Work task 1 ::
Reproduce the genital herpes text word for word, everything from "There is no cure" down to "blister or ulcer.".
Work task 2 ::
Render this sentence from the genital herpes text in Spanish: "People can shed virus even if there is no visible blister or ulcer."
Work task 3 ::
Go on with the genital herpes text from its last sentence.

Provided text START

How to manage your gential herpes infestion.

One of the most difficult aspects of genital herpes infection is trying to manage day to day activities while coping with painful genital ulcers. The first episode of infection is usually the most painful. Subsequent attacks are easier to manage. Understandably so many people are afraid of discussing their diagnosis and struggle with getting to work or school. For many people it is much easier to call in sick for work with a flu or a sprained ankle as
compared to genital herpes. Fortunately doctors will usually be happy to write a ‘sick note’ with no specific diagnosis to ease things for the patient.

There is no cure for herpes infection. Medications such as acyclovir can reduce the duration of the symptoms and viral shedding afterwards. People can shed virus even if there is no visible blister or ulcer.

It is really important to rest and stay well hydrated by drinking lots of fluids. Taking analgesics such as ibuprofen (if not allergic and if normal kidney function) can help a lot. It may be necessary to take the painkillers regularly. Specific measures to ease the local pain include the use of local anaesthetic gel or a paraffin based cream eg vaseline. Salt baths seem to offer good relief for many people. Rest, rest and rest.

Provided text END
Records shown START

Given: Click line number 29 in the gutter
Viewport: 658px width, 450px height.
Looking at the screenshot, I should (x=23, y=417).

Records shown END
Records shown START

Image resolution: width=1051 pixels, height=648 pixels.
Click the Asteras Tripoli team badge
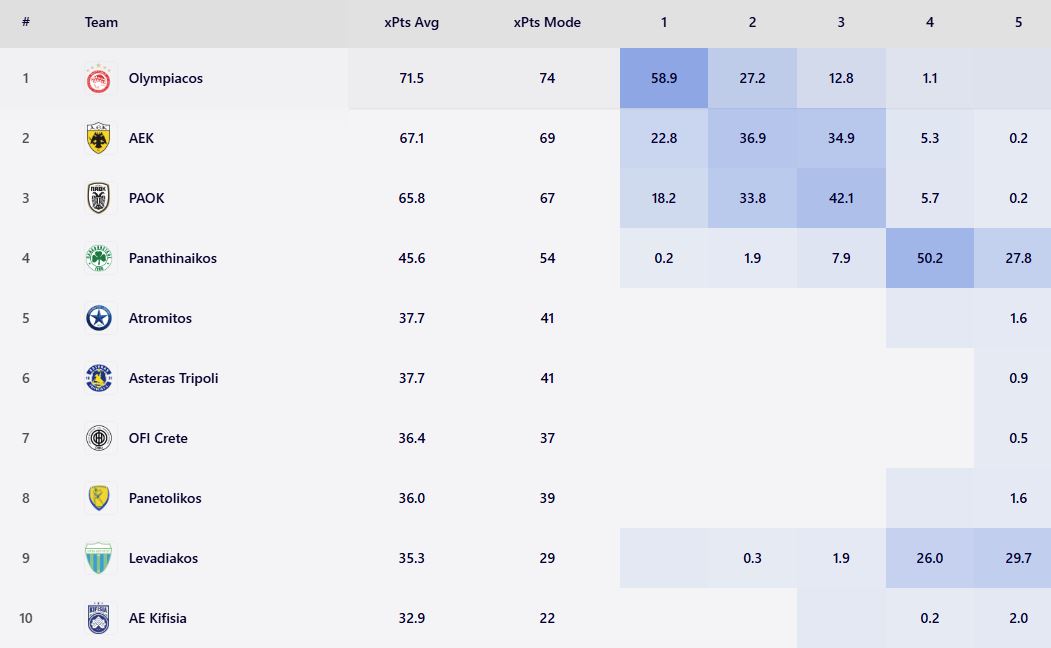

Records shown END

Written reply 1 ::
There is no cure for herpes infection. Medications such as acyclovir can reduce the duration of the symptoms and viral shedding afterwards. People can shed virus even if there is no visible blister or ulcer.

Written reply 2 ::
Las personas pueden liberar el virus aunque no haya ninguna ampolla ni úlcera visible.

Written reply 3 ::
Passing urine can be really painful especially when the urine comes in contact with the blisters. Simple non medical remedies work best after all these years. These old remedies recommend passing urine while sitting in a salt bath. The urine is thus diluted by the bath water and is less irritant to the ulcerated area. A slightly more modern take on this is to urinate in the shower with the shower spray directed at the genital area. Be very gentle
drying off.

Some people find it so painful to urinate that they deliberately drink less fluids. This is not a great idea. People feel generally worse when dehydrated. The urine that is passed is even more concentrated due to the fluid restriction. The more concentrated the urine the more painful it will be.

Sometimes and especially in the first episode of genital herpes patients can go into urinary retention. This means that they cannot pass urine and the bladder keeps on filling up. This becomes very painful. In rare cases it may be necessary to pass a tube though the abdominal wall into the bladder to relieve the retention of urine. Fortunately this is really rare! Remember to be kind to yourself. This episode will pass!